Hello, everyone! It's Easter for me today, and a beautiful spring day to boot, so I've been taking it easy. Doesn't hurt that City of Dead Leaves is almost ready for the first round of testing, and I have another article coming soon too (already posted on Tumblr, if you're in a hurry). And while on the topic of interactive fiction, here's Emily Short interviewing someone from the world of literary hypertext. A somewhat dry, academic discussion as you may imagine, but still good for expanding horizons.

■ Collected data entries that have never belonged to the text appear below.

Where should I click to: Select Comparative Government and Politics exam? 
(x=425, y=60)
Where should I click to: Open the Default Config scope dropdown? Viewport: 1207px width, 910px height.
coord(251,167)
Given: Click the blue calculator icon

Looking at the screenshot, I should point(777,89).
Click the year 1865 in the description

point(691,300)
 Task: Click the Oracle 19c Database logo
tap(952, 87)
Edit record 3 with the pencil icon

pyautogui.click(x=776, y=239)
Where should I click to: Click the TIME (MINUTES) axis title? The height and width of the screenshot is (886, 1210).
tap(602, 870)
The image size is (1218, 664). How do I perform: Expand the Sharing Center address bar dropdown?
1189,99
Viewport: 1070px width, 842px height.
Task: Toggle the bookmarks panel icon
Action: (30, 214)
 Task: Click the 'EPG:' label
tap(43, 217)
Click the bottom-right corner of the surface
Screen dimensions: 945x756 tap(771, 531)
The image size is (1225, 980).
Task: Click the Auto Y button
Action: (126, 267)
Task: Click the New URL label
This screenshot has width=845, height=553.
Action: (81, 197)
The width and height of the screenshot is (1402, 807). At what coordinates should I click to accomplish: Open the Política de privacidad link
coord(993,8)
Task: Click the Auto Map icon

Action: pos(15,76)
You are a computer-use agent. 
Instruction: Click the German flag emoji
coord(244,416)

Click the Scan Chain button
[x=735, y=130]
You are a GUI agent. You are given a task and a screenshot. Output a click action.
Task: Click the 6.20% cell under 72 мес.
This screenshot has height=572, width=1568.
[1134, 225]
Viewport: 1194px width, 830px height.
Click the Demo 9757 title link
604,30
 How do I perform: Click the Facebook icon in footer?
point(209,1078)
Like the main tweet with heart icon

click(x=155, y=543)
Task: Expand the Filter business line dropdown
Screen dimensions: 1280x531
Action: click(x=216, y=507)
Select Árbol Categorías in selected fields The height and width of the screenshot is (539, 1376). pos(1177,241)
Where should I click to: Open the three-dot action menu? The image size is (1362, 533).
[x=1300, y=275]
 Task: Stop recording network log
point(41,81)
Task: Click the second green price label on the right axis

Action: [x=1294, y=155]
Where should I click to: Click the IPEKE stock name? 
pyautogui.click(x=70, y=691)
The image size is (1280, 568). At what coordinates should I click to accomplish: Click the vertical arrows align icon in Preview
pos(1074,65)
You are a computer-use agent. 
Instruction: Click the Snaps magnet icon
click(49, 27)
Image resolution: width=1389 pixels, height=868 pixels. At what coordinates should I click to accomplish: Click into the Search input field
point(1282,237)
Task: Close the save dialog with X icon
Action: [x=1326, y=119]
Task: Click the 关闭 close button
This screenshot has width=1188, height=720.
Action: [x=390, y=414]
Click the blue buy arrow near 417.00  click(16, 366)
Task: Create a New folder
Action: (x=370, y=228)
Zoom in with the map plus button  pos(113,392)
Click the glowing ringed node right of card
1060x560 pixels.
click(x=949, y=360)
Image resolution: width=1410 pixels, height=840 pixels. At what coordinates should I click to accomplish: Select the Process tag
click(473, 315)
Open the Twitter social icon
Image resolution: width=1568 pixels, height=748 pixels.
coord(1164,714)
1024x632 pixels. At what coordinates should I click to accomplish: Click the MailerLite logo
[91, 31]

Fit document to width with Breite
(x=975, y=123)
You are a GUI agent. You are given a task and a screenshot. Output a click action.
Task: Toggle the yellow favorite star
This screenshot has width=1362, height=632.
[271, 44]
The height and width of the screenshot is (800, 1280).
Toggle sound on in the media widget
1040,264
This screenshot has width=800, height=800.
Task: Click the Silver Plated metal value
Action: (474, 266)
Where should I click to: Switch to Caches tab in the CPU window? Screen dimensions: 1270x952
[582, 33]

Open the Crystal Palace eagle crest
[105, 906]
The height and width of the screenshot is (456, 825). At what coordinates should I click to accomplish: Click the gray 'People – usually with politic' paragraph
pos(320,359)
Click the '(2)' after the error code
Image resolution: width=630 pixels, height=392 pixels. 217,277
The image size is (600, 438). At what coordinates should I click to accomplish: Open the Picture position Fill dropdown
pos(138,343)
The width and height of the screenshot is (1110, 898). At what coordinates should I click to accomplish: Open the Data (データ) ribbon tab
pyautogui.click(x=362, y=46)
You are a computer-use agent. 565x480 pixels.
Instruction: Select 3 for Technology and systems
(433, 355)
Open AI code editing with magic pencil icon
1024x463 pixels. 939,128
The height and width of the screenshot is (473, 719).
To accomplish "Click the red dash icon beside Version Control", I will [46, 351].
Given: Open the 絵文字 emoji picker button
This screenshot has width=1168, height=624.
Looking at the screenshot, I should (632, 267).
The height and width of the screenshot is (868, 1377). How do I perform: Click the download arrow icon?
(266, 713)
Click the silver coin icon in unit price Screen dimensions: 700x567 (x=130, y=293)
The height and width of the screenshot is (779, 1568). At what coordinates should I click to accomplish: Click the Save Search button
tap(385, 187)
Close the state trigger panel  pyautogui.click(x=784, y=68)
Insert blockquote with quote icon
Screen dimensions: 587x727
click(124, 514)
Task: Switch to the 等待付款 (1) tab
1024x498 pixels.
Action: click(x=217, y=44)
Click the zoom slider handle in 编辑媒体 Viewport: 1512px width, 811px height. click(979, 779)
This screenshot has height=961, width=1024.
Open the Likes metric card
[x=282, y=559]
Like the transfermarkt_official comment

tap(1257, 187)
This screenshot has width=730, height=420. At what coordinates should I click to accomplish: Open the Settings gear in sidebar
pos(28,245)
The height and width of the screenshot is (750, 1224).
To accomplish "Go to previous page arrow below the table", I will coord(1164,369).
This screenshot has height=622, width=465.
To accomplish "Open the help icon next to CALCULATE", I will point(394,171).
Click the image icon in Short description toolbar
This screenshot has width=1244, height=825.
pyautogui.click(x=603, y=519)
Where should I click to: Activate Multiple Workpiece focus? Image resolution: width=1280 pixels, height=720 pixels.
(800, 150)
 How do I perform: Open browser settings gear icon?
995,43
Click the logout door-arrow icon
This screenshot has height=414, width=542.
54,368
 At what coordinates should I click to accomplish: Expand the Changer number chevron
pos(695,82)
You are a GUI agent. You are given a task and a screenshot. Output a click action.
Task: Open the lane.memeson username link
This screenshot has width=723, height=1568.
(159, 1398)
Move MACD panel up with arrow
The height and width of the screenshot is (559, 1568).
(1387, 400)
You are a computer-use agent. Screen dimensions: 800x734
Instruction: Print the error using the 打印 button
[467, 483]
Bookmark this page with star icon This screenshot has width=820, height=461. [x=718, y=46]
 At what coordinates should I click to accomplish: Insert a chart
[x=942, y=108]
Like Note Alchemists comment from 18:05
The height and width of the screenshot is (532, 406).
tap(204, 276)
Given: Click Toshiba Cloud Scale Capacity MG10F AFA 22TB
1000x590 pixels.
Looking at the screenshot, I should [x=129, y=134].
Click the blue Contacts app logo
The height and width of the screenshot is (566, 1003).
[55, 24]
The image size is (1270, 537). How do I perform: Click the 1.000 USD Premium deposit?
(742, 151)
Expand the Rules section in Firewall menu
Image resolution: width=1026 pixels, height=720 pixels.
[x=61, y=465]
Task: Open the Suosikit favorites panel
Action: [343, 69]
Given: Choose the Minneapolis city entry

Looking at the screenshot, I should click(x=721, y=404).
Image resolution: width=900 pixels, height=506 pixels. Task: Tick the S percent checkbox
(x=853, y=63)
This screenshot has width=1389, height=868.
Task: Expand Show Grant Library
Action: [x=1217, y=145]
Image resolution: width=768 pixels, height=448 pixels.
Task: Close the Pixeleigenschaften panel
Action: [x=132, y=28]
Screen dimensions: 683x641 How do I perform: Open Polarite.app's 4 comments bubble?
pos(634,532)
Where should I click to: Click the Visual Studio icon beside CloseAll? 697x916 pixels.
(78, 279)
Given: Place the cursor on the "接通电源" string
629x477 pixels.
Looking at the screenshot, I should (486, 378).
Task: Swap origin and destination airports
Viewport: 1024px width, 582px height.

In more relatable news, my friend Kris, whose game I plugged a couple of weeks ago, is back with a good write-up about game design issues in WildStar. He makes excellent points, too. Developers of MMOs in particular, but of other game genres as well, feel obliged to create sprawling worlds, then find it very difficult to fill them with meaningful content. While the toy villages in Runes of Magic feel colorful and bubbling with life. As for the ridiculous situation where every single player in a MMO is "the chosen one", what can you expect? We've barely figured out how to tell good interactive stories to audiences of one, or at most a small party. And not everyone has gotten the memo on that, either.

(Meanwhile, EVE Online continues to generate headlines in the real world every couple of years or so. Go figure.)

And for the worldbuilders out there, if you ever had trouble giving characters from different parts of the setting distinctive names and speech patterns, here's a highly useful checklist. That's definitely a weak point of mine, though I'm trying, so it's most welcome.

Last but not least, just Friday came the news that indie game host and review site Jay Is Games will no longer update. And while I wasn't a regular reader (or even an infrequent reader), the name means something in the gaming world. So long, then, and thanks for all the fish.